* _Source passage_
Why CIOs Must Transform to the Service Defined Enterprise (SDE)

The key to a CIO’s success in the near future will be transforming any business from a ‘technology-defined enterprise’, into a ‘service defined enterprise’ (SDE).

SDEs will have less focus on what IT systems they own and operate, and pay far more attention to which IT services they can access, and the speed at which these services can meet overriding business objectives.

Most organizations today remain ‘technology defined’ – being only as agile as the technology and application platforms they have chosen in years past. In the SDE future, the transformation in technologies, operational and consumption models will drive new levels of agility.

At a recent EMEA analysts briefing, Logicalis Group CTO, Chris Gabriel, outlined his view of the nature of the wave of disruptive innovation which Logicalis anticipates, and why the company is focusing on the age of the SDE.

As Logicalis sees it, becoming an SDE is a massive driver for growth beyond the current trends centred on cloud, analytics, networking, mobility, and managed services.

Gabriel said the expectation of IT experience has changed dramatically over the last five years with the paradox that consumers expect IT to be easier and simpler, while the back ends are increasingly complex and challenging.

“Remember , the iPad is only four years old - but consumers now expect IT to be simple, engaging, giving them access anything, any time, night or day. Everybody is IT literate,” he said. “The expectation is that IT must be much simpler than it’s ever been, but the back end is ever more complicated, relating to technology and regulation.”

Recent innovations such as the Software Defined Network (SDN) mean enterprises can have intelligent networks that can make millions of decisions, that can be driven by applications that can be flown by wire from the service provider, so the underlying technology is ever more complex.

Gabriel said the SDE future requires a fundamental change in the CIO’s role.

“As IT strives to move itself from operator to innovator, actually they (CIOs) have to change what they do, not at an efficiency layer; it’s not about driving efficiency to move the needle towards more innovation, it is fundamentally changing how they see their role,” he said, “How they see what they do and how they deliver it to their businesses.”

The Logicalis Group CTO cited the example of a CIO of a petrol company whose world has been transformed, with petrol stations now like small supermarkets or shopping malls, providing groceries, magazines and many other products.

* _Dataset section_
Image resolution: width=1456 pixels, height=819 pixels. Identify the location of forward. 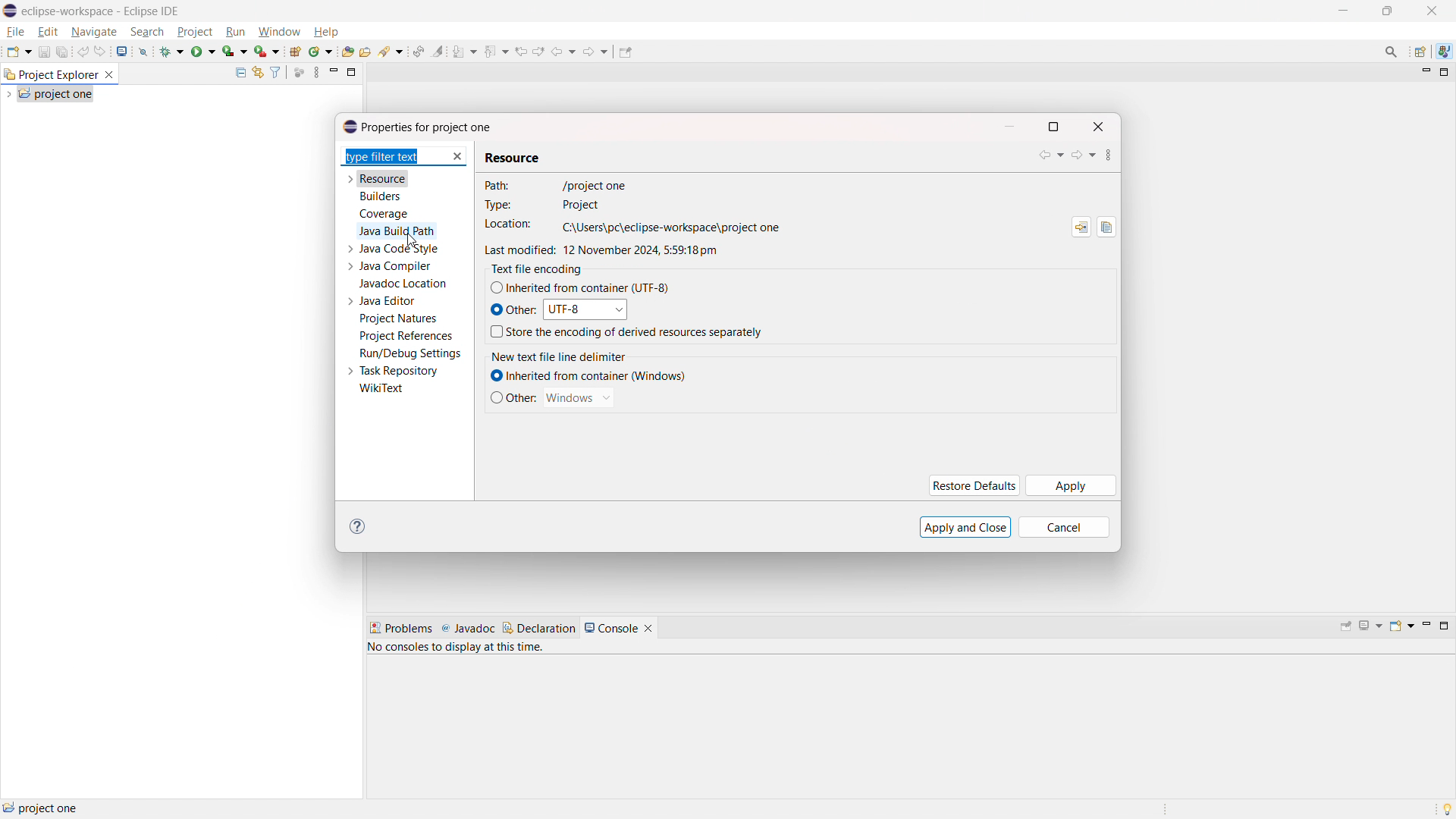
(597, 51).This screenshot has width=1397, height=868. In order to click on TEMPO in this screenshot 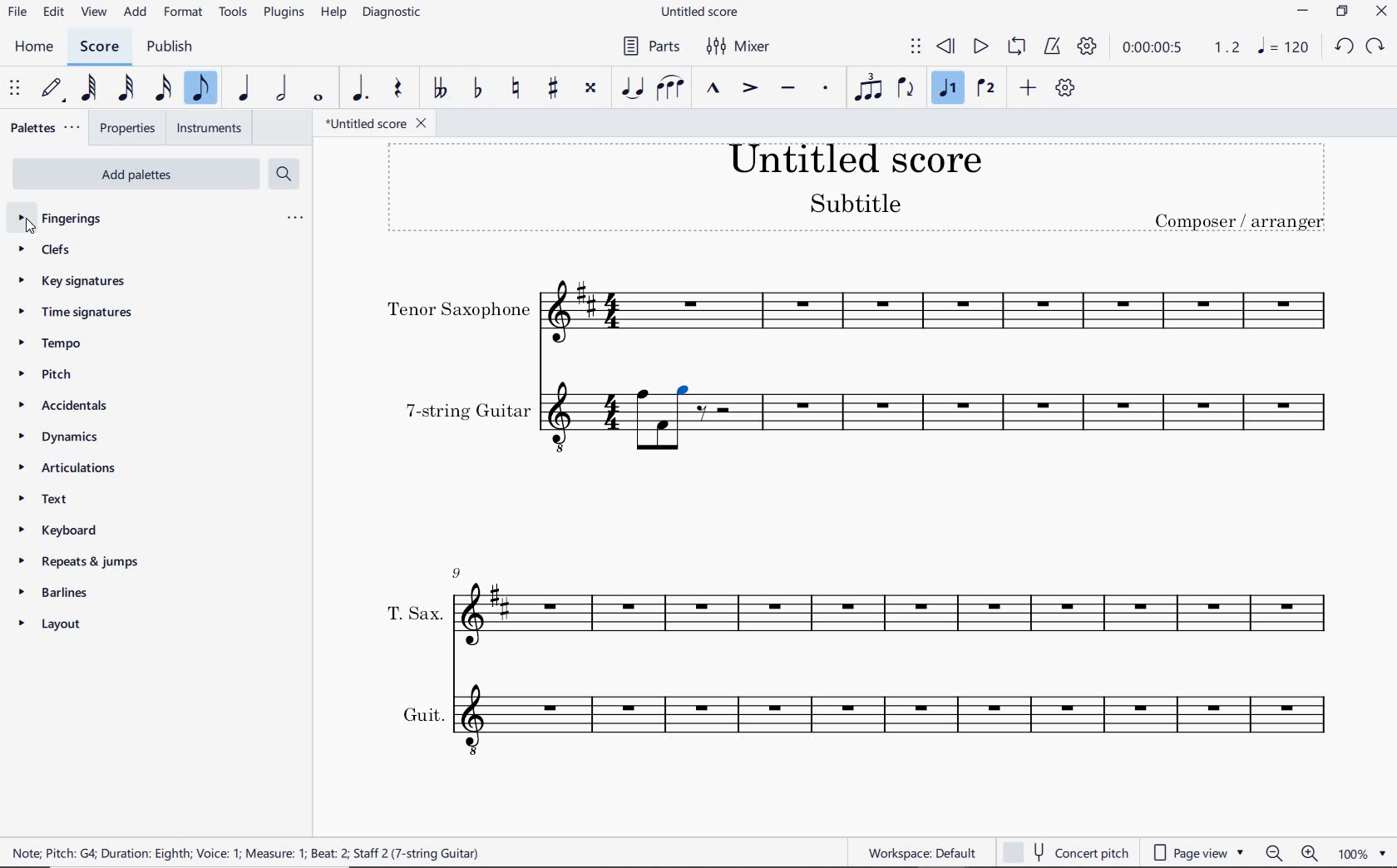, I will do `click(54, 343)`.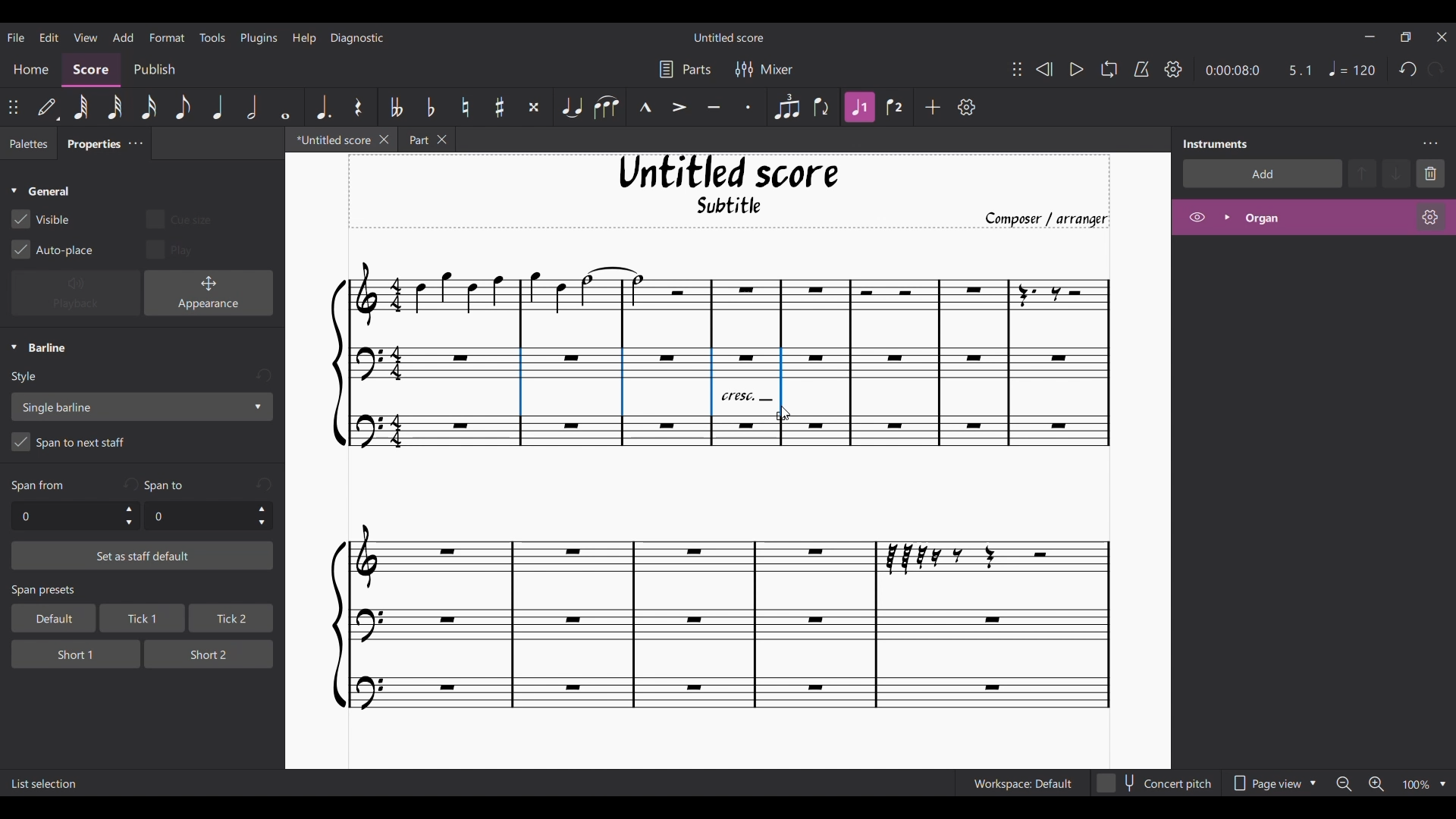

* _Given problem 1_
Answer these questions from the article on the service defined enterprise:
(a) Who is the Logicalis Group CTO?
(b) According to Gabriel, how old is the iPad?
(c) What have petrol stations become like in the example of the petrol company CIO?
* _Given problem 2_
Pick up the article on the service defined enterprise after its final sentence and carry it forward.
The data is separate material and has no connection to the article on the service defined enterprise.

* _Expected output 1_
(a) Chris Gabriel
(b) Four years old
(c) Small supermarkets or shopping malls, providing groceries, magazines and many other products

* _Expected output 2_
“The fuel industry CIO, on top of his traditional responsibilities, is now expected to deliver a high end retail experience, whether it is developing an app so his customers can find the petrol station, or having an online store so customers can decide what to buy before they arrive, or having wifi available,” he said.

“A petrol station is also a highly engineered set of machinery, of fuel tanks and pumps, LAN security. In the UK, when you drive up every petrol station now probably knows who you are through the ANPR automatic number plate recognition system.”

Even with all this technology, in the UK alone each year, more than 150,000 people annually put the wrong fuel in their cars, which costs an average of 3,500 pounds (US$5,796.00) to fix the car if it drives off.

Such data can be sold to add value to insurance companies. Logicalis also does a lot of work in Germany with a fuel storage vendor for fuel stations, so the vendor can do ‘just in time refuelling’ which saves petrol station and transport costs because they can route the trucks to the right petrol station to fill its tanks at the right time.

“So this fuel industry CIO is now sitting in a combined experience world and an operations world where the application of the internet has become very exciting,” Gabriel said. “IT brings all this together and that’s now the CIO’s job. CIOs can’t do all this themselves, they must rely on the marketplace and partners like Logicalis.”

Gabriel told the analysts: “We see the pace of change, we see the opportunity for innovation, new services and solutions coming from lots of different places. The world isn’t going to slow down for the CIO, it’s only going to go faster, and we have to provide CIOs with some mechanisms and some strategies, not just to cope with this change, but to manage and exploit it.”

To find out more about the importance of SDE to the CIO read our whitepaper.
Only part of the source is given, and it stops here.